Garrett:

 

Glad you "conveniently" received that email.J

 

Yes, you may be a bit too picky. 

 

Our solution is to solve a Data At Rest problem that in pure Software Laptop
Encryption products is broken by exposing the encryption key residing in PC
DRAM and NOT to solve the problem of securing the contents of DRAM which
would a different data exposure problem, of course.

 

We make no claim to solve the problem of data exposed in DRAM, simply to not
put data in DRAM at a point in time that it could be exposed and used to
defeat HDD on board encryption technology. You may want to spend some time
learning more about the Seagate drive, as it is quite an interesting and
secure technology.

 

If any of you will be attending the Data Protection Summit in LA next month,
we will have a presentation on this specific topic (again DAR only), I will
also be attending and would love to meet any members of this very enjoyable
although overly cloaked group on this blog. Maybe we can even get together
for a dinner one evening. I am sure that some of this blogs under cover
vendors might even be willing to foot the bill.

 

Regards,

Larry

 

 

___________________________________________________

Larry Massey

President

 

SECUDE IT Security, LLC 
380 Sundown Drive
Dawsonville, GA  30534 USA 



Tel : +1 706 216 8609 

Fax:    +1 706 216 4696

Mobile : +1 706 215 3854 

[EMAIL PROTECTED]
 <http://www.secude.com/> www.secude.com

 

From: [EMAIL PROTECTED] [mailto:[EMAIL PROTECTED] On
Behalf Of Garrett M. Groff
Sent: Friday, February 29, 2008 2:07 PM
To: [email protected]
Subject: [FDE] DRAM attack - not thwarted at all by Seagate's drive

 

I conveniently got an email from Secude in my inbox.

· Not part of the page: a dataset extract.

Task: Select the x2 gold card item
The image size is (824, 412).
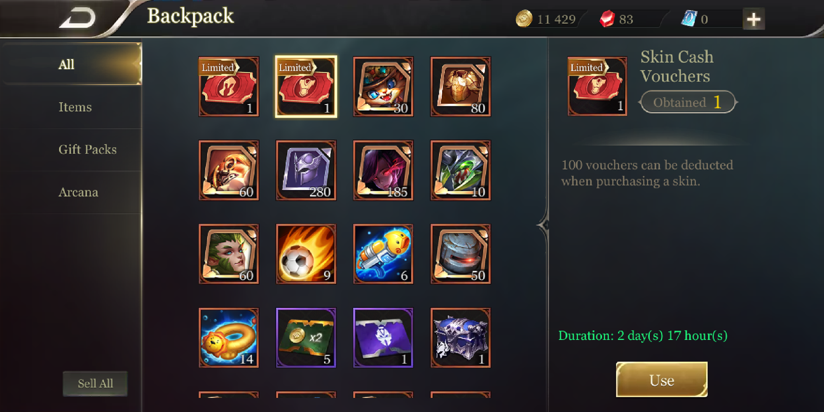Action: [x=306, y=337]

One of the closing
paras had the following:

 

 

As you continue your investigation of disk-encryption technologies, I invite
you to contact us to learn more about our partnership with Seagate and other
hard drive manufacturers and how we eliminate the types of vulnerabilities
found in DRAM attacks.  By encrypting data at the drive level, we are able
to offer you the highest level of protection.  

 

 

Of course, that's not true at all. The vulnerability of data residing in
DRAM still exists. That will be the case until we get "secure RAM," or
something along those lines.

 

However, it is true that the particular attack involving reading the FDE key
directly from RAM is defeated since that key is never written to RAM.

 

Maybe I'm being too picky here, but looking ahead, this technique could be
used to read information from any application that happens to be open at the
moment using software that looks for juicy keywords (like "confidential" or
"password"). Doesn't that seem like the next logical threat once the
"low-hanging fruit" (such as it is) of cold-boot key discovery is patched? I
mean, how long are we going to have secure disks with wide-open RAM chips?